Von Bargen played the maniacal sorcerer Nix in Clive Barker's Lord of Illusions and the Sheriff in The Postman. He played a terrorist in a season 5 episode of The X-Files. Von Bargen had played Mr. Kruger, George Costanza's boss, in the ninth season of Seinfeld, and also played the recurring antagonist Commandant Edwin Spangler in the FOX comedy Malcolm in the Middle for the first three seasons.

Von Bargen's stage career included a long residency with Trinity Repertory Company in Providence, Rhode Island; he made his Off-Broadway debut in 1981 in Missing Persons.

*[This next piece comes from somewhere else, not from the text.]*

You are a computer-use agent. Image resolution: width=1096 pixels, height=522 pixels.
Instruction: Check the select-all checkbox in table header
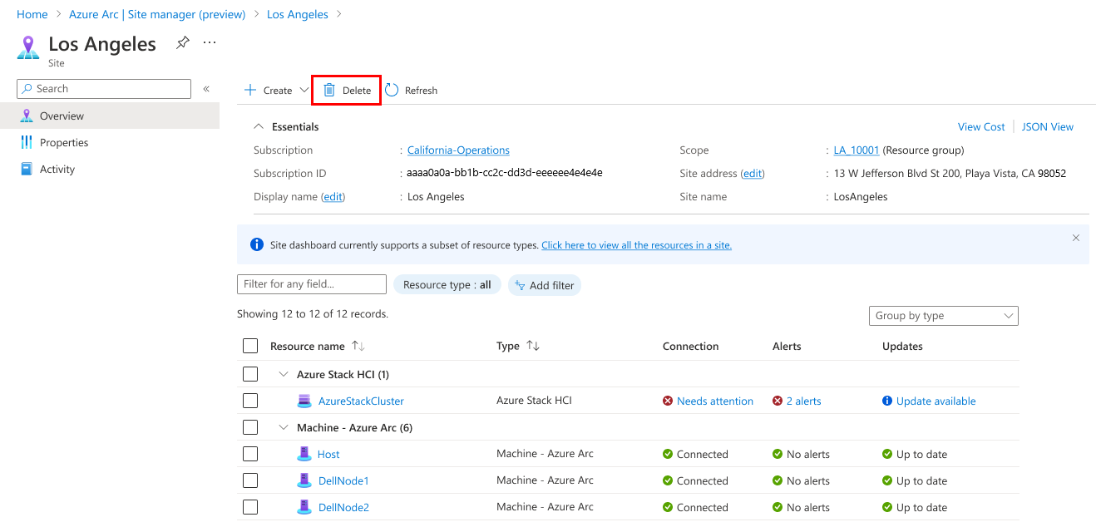coord(250,345)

He also appeared in the debut of Larry Gelbart's Mastergate and other plays at the American Repertory Theater in Cambridge, Massachusetts. He made his Broadway debut when the show went to New York City. In 1990, he won a Theatre World Award for Outstanding New Performer for his role in Mastergate. His last films roles were as Maury in London Betty and as George Burgess in Things That Hang from Trees.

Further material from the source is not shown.